Revenons maintenant à l’humanisme d’opinion. J’ai établi que son premier énoncé est « l’homme est la mesure de toute chose » ou « l’homme est source de toute valeur ». A partir de là viennent s’articuler quatre autres énoncés qui véhiculent à mon avis la représentation fausse et dévoyée de l’esprit grec antique une fois que celui-ci a de toute façon était ramené dans son fondement à l’énoncé de Protagoras. Le deuxième énoncé est « l’homme est capable du meilleur comme du pire ». On touche le fond dès le deuxième énoncé. Ce qui va caractériser les quatre énoncés, c’est précisément leur platitude. Troisième énoncé : « tout excès est mauvais ». Interprétation tout à fait plate de la véritable menace que représentait pour les grecs la figure d’excès qu’ils appelaient « hubris », c’est-à-dire « démesure », en tant que cette démesure était le ressort des opérations dramatiques de la tragédie grecque. Quatrième énoncé qui s’en déduit directement : « les extrêmes se touchent, en particulier les deux extrêmes du bien et du mal ». Enoncé dont la version parlementaire bien connue est « les deux extrêmes de la gauche et de la droite se touchent, sont équivalents ». Mais aussi énoncé dont il existe une autre version : « vouloir le bien conduit à l’excès donc au mal, mieux vaut se contenter de limiter le mal » : on a ici tout le bilan antitotalitaire du 20ème siècle par les idéologues réactionnaires des années 80. Cinquième énoncé, enfin, qui est l’énoncé prescriptif moral de l’humanisme, sa maxime éthique résultant logiquement de l’articulation des quatre énoncés précédents : « il faut chercher en toute chose le juste milieu, le juste équilibre ». Voilà les cinq énoncés constitutifs de ce que j’appelle l’humanisme d’opinion entendu comme philosophie spontanée du parlementarisme – du parlementarisme dit démocratique, républicain, ça c’est sûr, mais peut-être aussi monarchiste. Après tout, c’est le britannique Churchill qui a lâché l’idée que « la démocratie était le pire des régimes, à l’exception de tous les autres », ce qui est bien dans l’esprit de l’humanisme d’opinion.

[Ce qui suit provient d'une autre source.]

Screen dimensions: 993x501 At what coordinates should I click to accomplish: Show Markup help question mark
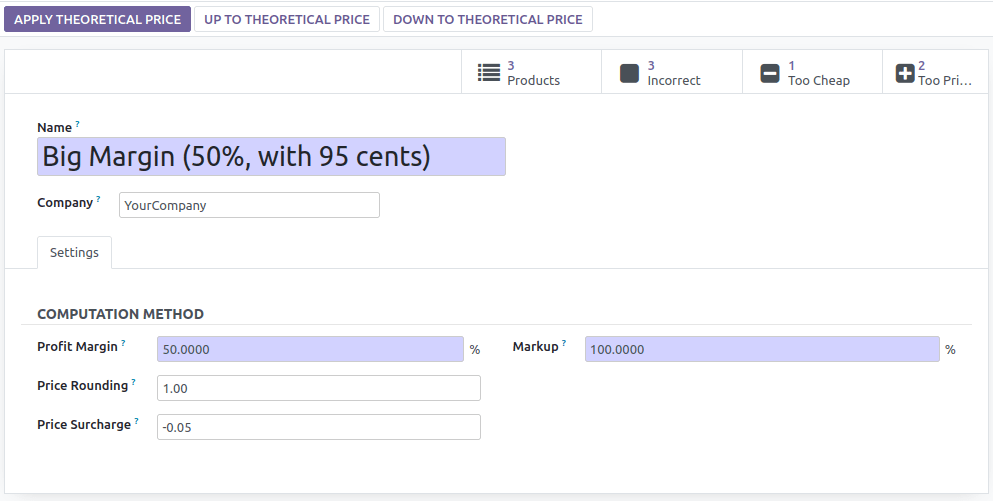564,343
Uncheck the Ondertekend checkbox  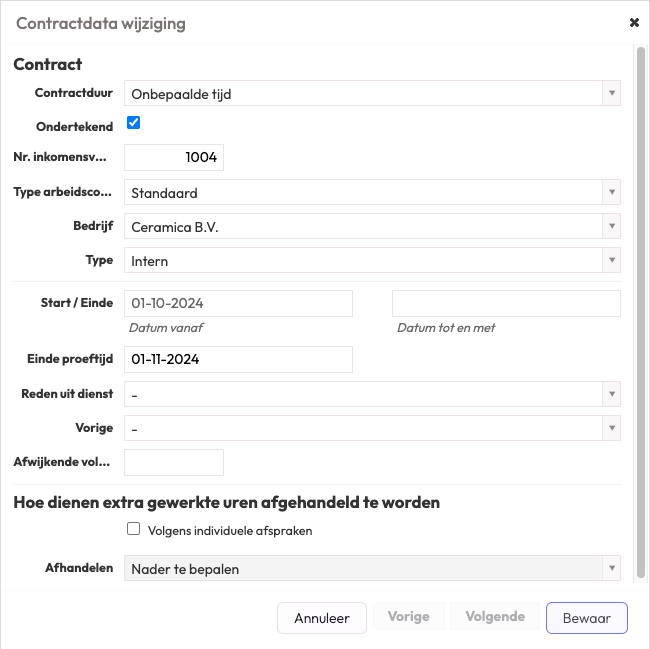point(133,123)
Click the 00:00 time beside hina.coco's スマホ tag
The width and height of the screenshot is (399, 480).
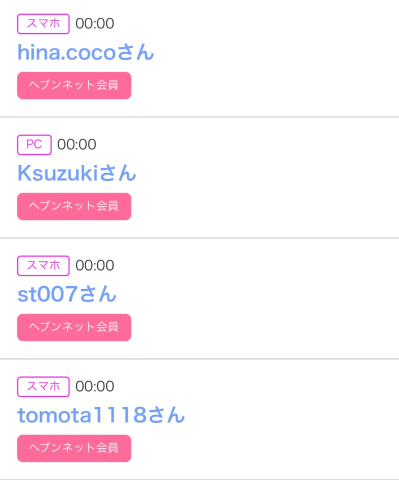(x=95, y=24)
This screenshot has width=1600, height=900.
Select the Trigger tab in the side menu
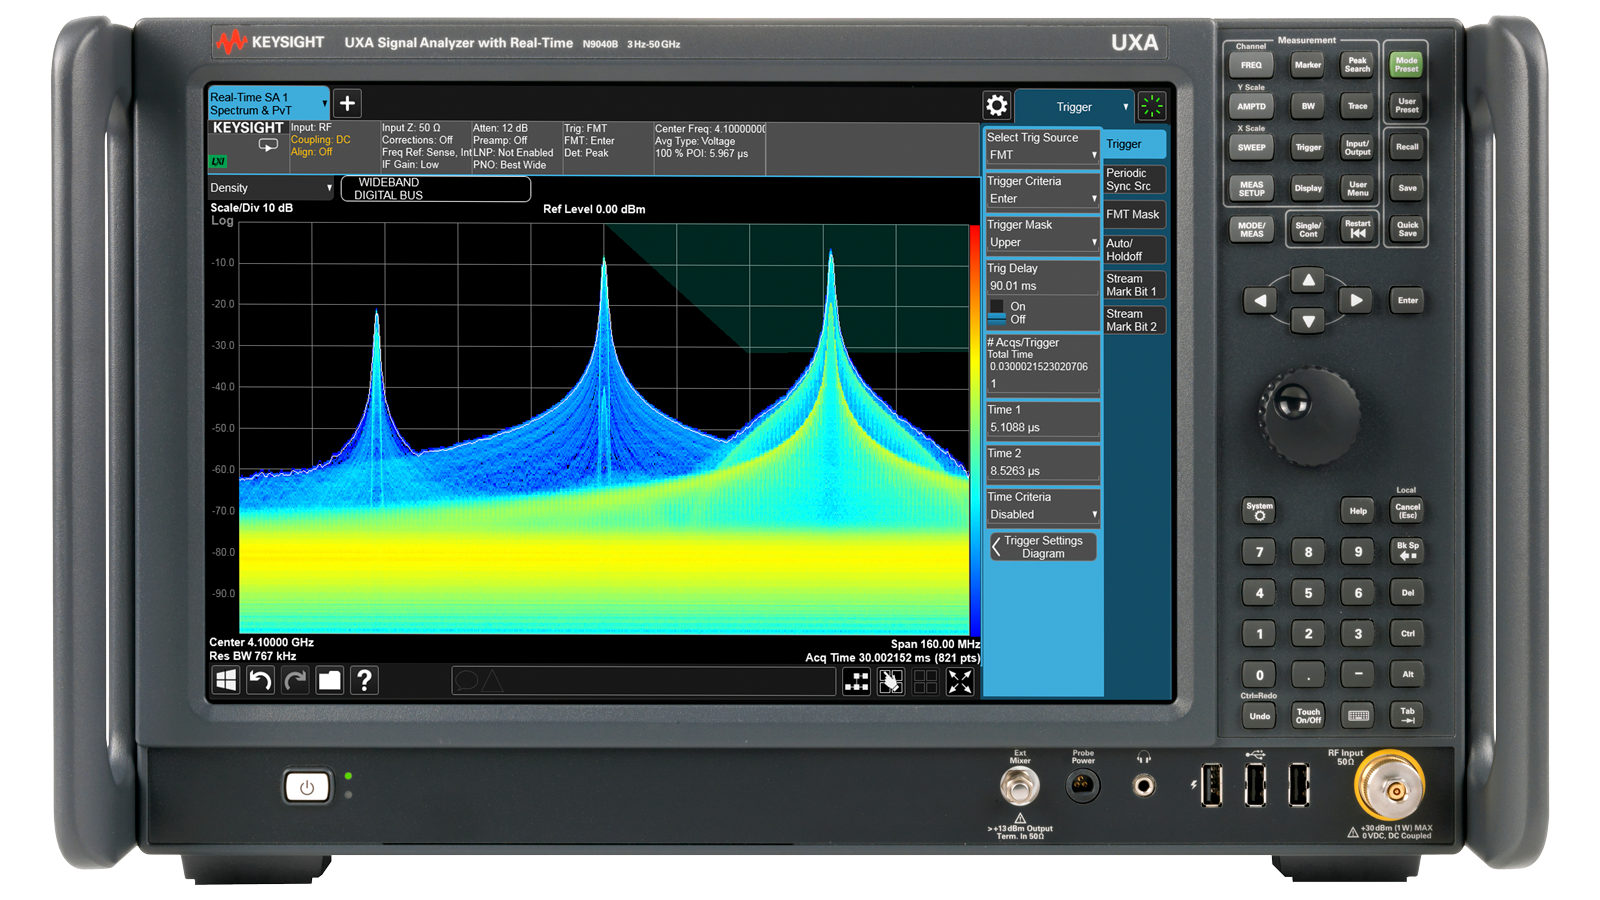[1133, 144]
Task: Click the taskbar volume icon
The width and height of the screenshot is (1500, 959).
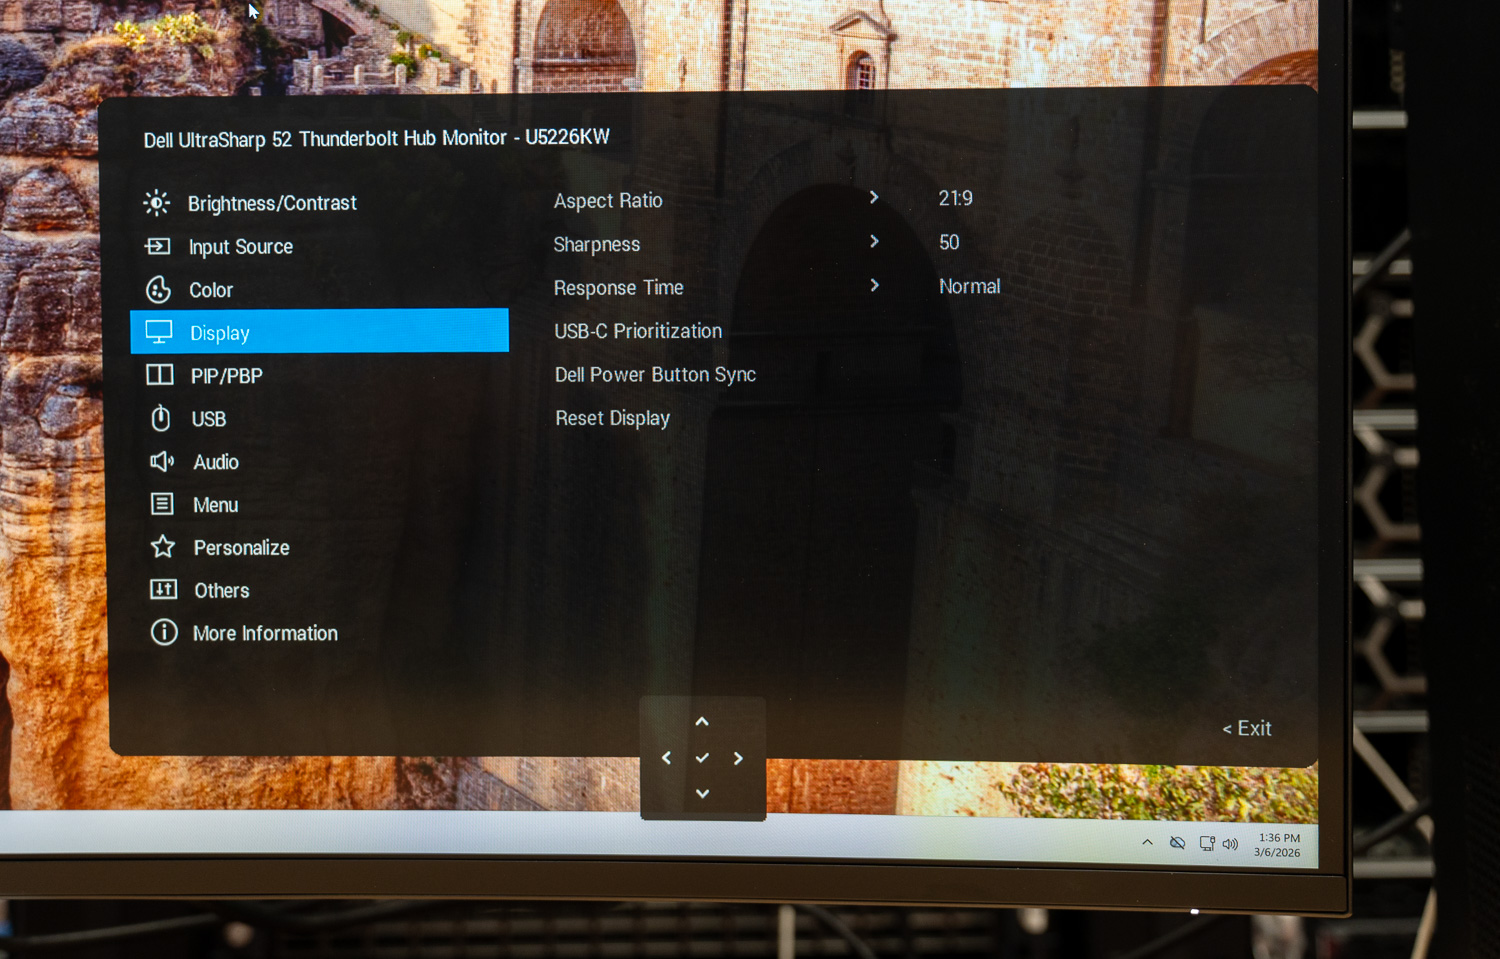Action: tap(1230, 844)
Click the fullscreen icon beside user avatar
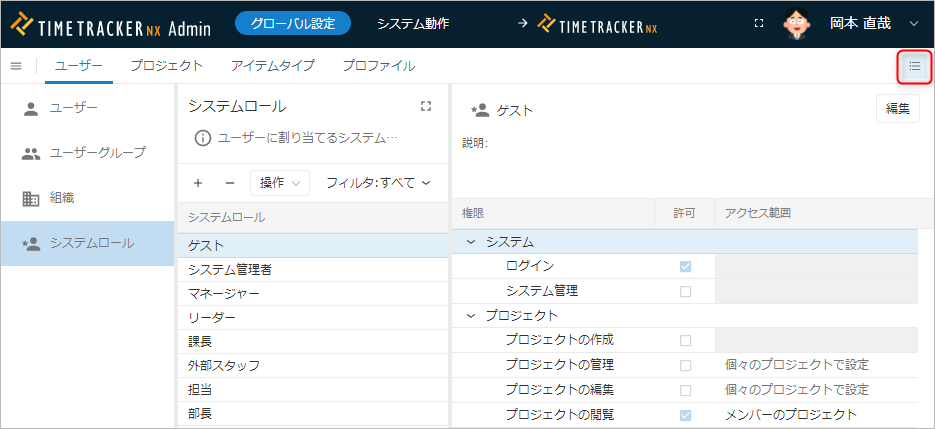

Revenons à la phrase « l’homme est capable du meilleur comme du pire ». En fait, c’est là un écho très lointain, très affaibli, complètement édulcoré d’un énoncé qu’on trouve chez Sophocle, donc un énoncé qui n’est pas d’un sophiste, qui n’est pas non plus d’un philosophe, mais d’un dramaturge, d’un des plus grands écrivains de tragédie grecque, un énoncé dont je dois la connaissance à Judith Balso, et qui va petit à petit nous ramener à Hölderlin. C’est un énoncé qui ouvre un des premiers épisodes du chant du chœur dans l’Antigone de Sophocle (vers 333). Une traduction possible de ce vers est :

 

« Quelle chose admirable que l’homme !

Quelle chose terrifiante que l’homme ! »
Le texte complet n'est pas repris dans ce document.